Finding a way means never being satisfied. It means demanding more out of yourself than anyone ever could of you. It means being resilient, keeping your poise when it does not go your way and resolving to push through the pain you feel, no matter how much it hurts you. It means winning the mental battle between your ears and knowing that it is you vs. you and nobody else. Lastly, it means trusting yourself and who you are, digging deep and pulling the other person out of you that wants it more than you do.

That day, I walked a lot, stumbled many times, cried a little bit, and let negativity enter my mind.
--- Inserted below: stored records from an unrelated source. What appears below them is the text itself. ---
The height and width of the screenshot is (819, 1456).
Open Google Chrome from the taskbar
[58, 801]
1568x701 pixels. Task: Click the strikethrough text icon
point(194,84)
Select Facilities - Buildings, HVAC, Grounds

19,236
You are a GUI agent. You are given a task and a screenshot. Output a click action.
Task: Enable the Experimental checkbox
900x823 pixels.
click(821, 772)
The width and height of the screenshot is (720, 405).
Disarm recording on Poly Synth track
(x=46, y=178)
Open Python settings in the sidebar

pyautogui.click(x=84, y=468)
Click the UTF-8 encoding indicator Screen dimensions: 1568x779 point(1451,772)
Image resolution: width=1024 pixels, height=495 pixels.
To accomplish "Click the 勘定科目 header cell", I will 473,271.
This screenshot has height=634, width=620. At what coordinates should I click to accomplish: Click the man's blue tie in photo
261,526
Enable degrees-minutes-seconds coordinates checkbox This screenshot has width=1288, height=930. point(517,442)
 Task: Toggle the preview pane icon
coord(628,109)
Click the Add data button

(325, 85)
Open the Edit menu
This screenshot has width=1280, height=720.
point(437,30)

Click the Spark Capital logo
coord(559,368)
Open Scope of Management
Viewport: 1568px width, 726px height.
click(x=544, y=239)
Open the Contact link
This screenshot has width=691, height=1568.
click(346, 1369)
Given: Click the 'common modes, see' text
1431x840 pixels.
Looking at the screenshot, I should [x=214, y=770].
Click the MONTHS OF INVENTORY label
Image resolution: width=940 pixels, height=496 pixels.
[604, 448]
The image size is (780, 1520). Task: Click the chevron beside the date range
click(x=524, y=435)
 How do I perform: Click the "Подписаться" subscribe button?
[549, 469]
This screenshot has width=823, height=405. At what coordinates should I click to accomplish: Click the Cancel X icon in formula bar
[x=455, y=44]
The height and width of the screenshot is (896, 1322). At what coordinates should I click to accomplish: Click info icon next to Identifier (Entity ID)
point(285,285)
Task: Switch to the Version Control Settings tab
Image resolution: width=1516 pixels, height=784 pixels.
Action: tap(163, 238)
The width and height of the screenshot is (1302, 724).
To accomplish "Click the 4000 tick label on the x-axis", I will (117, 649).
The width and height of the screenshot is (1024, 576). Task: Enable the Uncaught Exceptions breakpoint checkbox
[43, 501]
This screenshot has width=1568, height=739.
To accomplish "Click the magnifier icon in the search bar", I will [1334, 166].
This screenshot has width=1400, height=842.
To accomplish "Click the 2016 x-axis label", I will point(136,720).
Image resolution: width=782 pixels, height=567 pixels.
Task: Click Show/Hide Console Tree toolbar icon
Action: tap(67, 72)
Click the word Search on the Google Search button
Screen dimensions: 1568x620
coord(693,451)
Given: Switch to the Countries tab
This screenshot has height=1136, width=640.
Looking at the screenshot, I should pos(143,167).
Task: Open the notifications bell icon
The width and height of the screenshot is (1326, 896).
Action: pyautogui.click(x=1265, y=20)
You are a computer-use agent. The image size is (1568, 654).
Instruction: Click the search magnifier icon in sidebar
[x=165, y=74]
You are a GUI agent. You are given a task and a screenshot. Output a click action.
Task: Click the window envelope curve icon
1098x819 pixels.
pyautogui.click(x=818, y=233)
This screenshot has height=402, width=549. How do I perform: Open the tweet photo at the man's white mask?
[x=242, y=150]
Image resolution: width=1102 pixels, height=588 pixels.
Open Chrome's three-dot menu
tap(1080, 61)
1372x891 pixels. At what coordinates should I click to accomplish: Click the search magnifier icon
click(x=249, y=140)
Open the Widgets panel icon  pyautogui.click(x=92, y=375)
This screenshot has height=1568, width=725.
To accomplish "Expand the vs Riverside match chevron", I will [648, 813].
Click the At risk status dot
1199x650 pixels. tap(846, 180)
But, that same day, I sprinted that last quarter mile and across that finish line knowing it is not how hard you push along the way. It is having something left in you to finish the fight.

Though it was not my strongest performance by any means, it allowed me to remind myself who the hell I am and what I am capable of. It reintroduced me to the most resilient and bad ass version of myself, knowing that anything is possible. Finally, it showed me that you do not know how strong you are until being strong is all you have left.

So, here is where you come in:

⁃ What is it that you are fighting for right now?

⁃ What are you afraid of and need to take on?

⁃ What is the battle between your ears that you have been dealing with?

⁃ What is the one thing you need to do RIGHT NOW that is ultimately making you the best version of yourself?

⁃ What motivates you every day?

⁃ How bad do you want it?

You have no idea what you are capable of until it is all on your shoulders.

Find A Way.


Tim Carter

Tim Carter is a former collegiate football player at Walsh University and earned his Bachelor’s Degree in Marketing in 2015. He was a 4-year letter winner, named 3 time Academic-All American and 2-Time GLIAC All-Conference team. After graduating from Walsh, he began his professional career as an Admissions Counselor at Walsh University and Assistant Football Coach for the program. He recently earned his Master of Business Administration-Marketing Degree in December of 2017. As of July 2018, he has transitioned into the Assistant Director position within the Undergraduate Admissions Office at Walsh University.

In addition, Tim is a certified USAW Sports Performance coach and is currently working towards his CPT and CSCS. He is also heavily involved in working with youth athletes as Vice President of Beyond the Game, a non-profit organization centralized in Stark County. His personal mantra of “Find A Way” has helped him establish a resilient mindset, which he hopes to instill within others.